Wednesday, May 12, 2010

Day 27: Cinderella Has Had Enough of His Shit

Silent Crowd,

If I asked you if it is okay to be in a relationship that you don't see
going very long term, knowing that you would like something better but
still enjoying what you had, would you say that is okay or not?
Probably not, right? (I know some of you evil women out there would say
"sure." Duly noted) But are any of us really ever in a position where
we are NOT open to something better?

Notice in the previous sentence that I said "open" rather than
"looking." If you are in a relationship that is, in your own mind, a
solid '8' on the scale; do you stay there knowing that there could
potentially be a '10' one day? If you do, are you being dishonest?

Okay, what if you were upfront and told whoever you were with how you
honestly felt and didn't lead on otherwise?

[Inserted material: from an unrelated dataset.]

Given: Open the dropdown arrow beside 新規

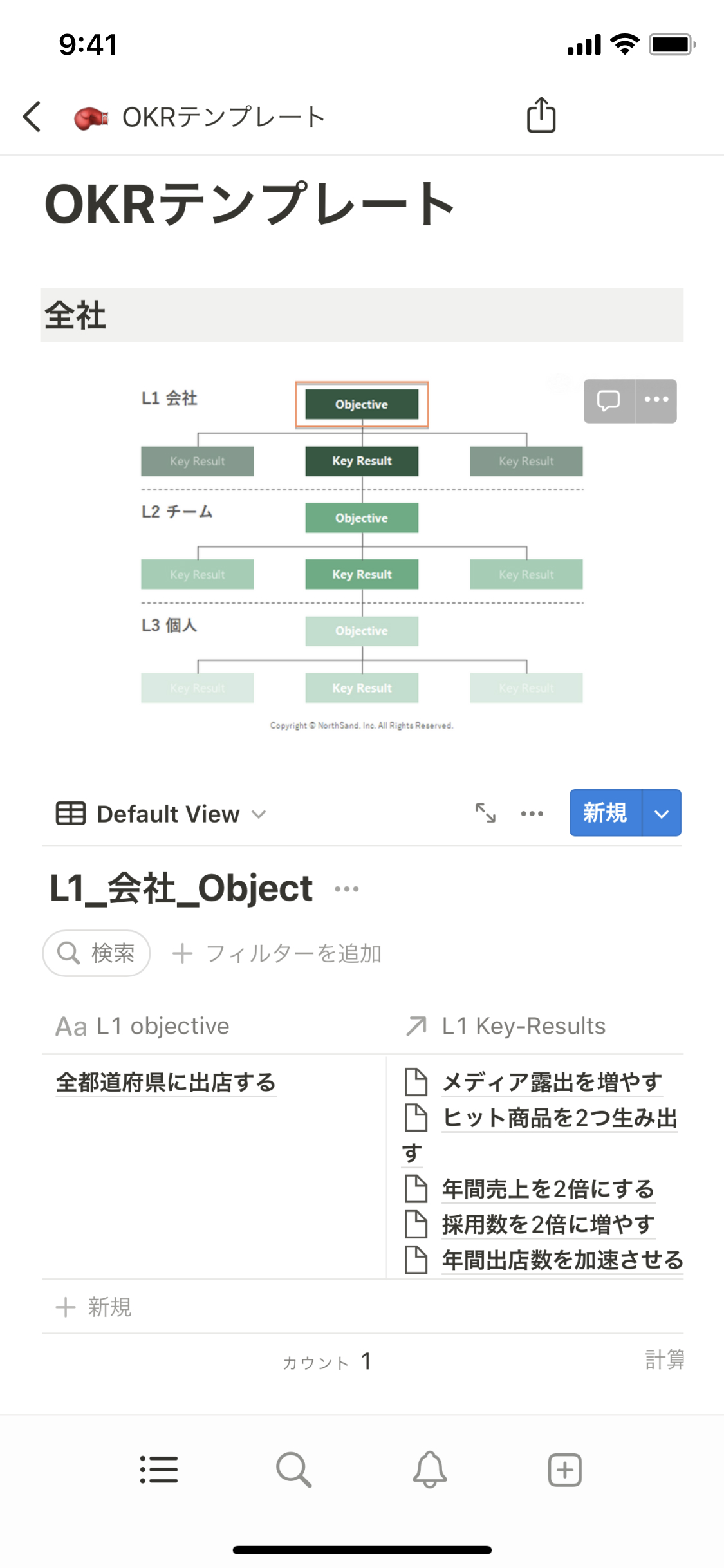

Could a reasonably healthy
relationship grow under those conditions?

What if this idea of a '10' is a cultural phenomenon propagated by
movies, media, books, TV, etc, and we are helpless to fight it? We are
doomed to always consider any relationship, no matter how good, as
somehow inferior to an ideal relationship we build up in our mind. How
many romance movies and Disney stories portray completely unrealistic
and ridiculous relationship situations? I always want to see the sequel
to these Disney movies where Cinderella is marching around the castle
picking up socks and underwear from off the furniture, muttering to
herself "well this is the LAST fucking time I pick His Majesty's shit
up. That motherfucker can see what its like to do his OWN goddamn
laundry." Right? Maybe Snow White gets a divorce lawyer, a huge
settlement, and spends the rest of her afternoons showing off her new
fake cannons, drunk on white wine, at the local country club while she
has no clue where her kids are and hits on the 16 year old bus boys. I
mean, let's add a little real life to this fantasy crap.

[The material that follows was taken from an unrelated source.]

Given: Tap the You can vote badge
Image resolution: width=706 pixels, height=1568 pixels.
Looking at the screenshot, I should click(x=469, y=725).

Anyway, just wanted to throw this out there. I, sometimes cynically,
contend that all (or very near all) of us know that we are open and
possibly hoping for something better from our relationships, but just
lie to ourselves to different degrees. Or not.

If you read this and don't post any disagreement, then I'll know that
you completely agree with me. You heard me.

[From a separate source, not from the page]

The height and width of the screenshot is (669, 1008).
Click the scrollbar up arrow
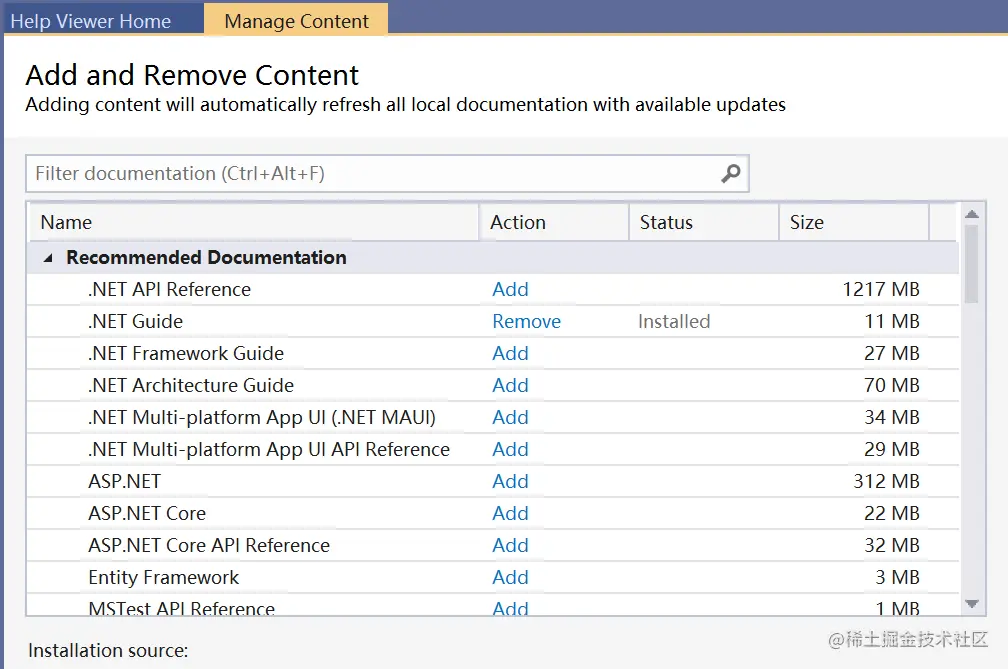(x=971, y=214)

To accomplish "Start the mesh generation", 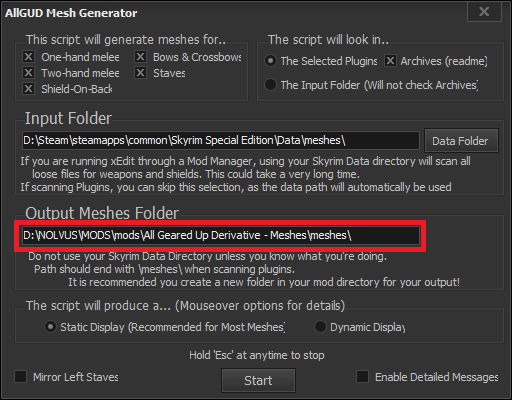I will click(258, 380).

Only three more posts left! Thank you to everyone who has been checking in and reading my Shenay-nays, and especially to those who have offered their comments, criticism, and praise for all of this hard (yet enjoyable) work. If just one person out there does one less dumb thing in their life because of this, it was worth it.

Peace out Girl Scouts!

2 comments:

  1. Um this is hilarious and so true by the way. I would say it’s ok to keep your mind open to something better…maybe that is my loose morals hard at work or I can blame Disney. That said if in the back of our head you’re still “looking” they're probably not a keeper anyway and lets face it probably thinking the same thing about you.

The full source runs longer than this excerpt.